Even though it's primarily about categorizing non-English logs, you might find this blog interesting. The key part in relation to what you're suffering from is:
Two things to be aware of when customizing the categorization_analyzer
are:
- Although techniques such as lowercasing, stemming and decompounding work well for search, for categorizing machine-generated log messages it’s best not to do these things. For example, stemming rules out the possibility of distinguishing “service starting” from “service started”. In human-generated text this could be appropriate, as people use slightly different words when writing about the same thing. But for machine-generated log messages from a given program, different words mean a different message.
- The tokens generated by the
categorization_analyzer
need to be sufficiently similar to those generated by the analyzer used at index time that when you search for them you’ll match the original message.

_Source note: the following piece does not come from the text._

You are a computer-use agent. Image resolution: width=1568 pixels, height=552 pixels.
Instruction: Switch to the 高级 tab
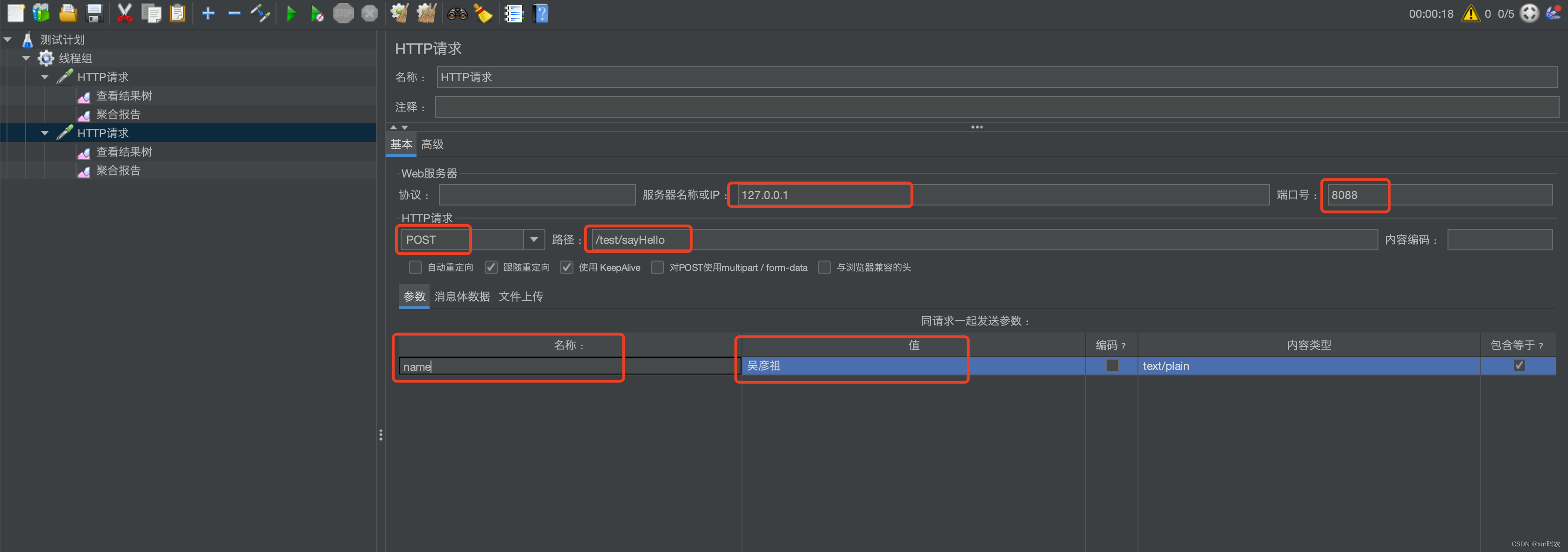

This is required in order for drilldown from category definitions to the original data to work.
It seems that you've run into this without customizing anything because the ml_classic
tokenizer splits on colons but the standard
tokenizer doesn't.
You can make things work by recreating your job with a custom categorization_analyzer
that uses the standard
tokenizer. Basically, add a section into your job JSON like this:
"categorization_analyzer" : {
"tokenizer" : "standard",
"filter" : [
{ "type" : "pattern_replace", "pattern": "^[0-9].*" },
{ "type" : "stop", "stopwords" : [
"Monday", "Tuesday", "Wednesday", "Thursday", "Friday", "Saturday", "Sunday",
"Mon", "Tue", "Wed", "Thu", "Fri", "Sat", "Sun",
"January", "February", "March", "April", "May", "June", "July", "August", "September", "October", "November", "December",
"Jan", "Feb", "Mar", "Apr", "May", "Jun", "Jul", "Aug", "Sep", "Oct", "Nov", "Dec",
"GMT", "UTC"
] }
]
}
(If you know the field you're categorizing doesn't contain dates then you can omit the stop filter to make it more concise and efficient.)
The docs for the categorization_analyzer
show an example in the context of a full job config if you need it.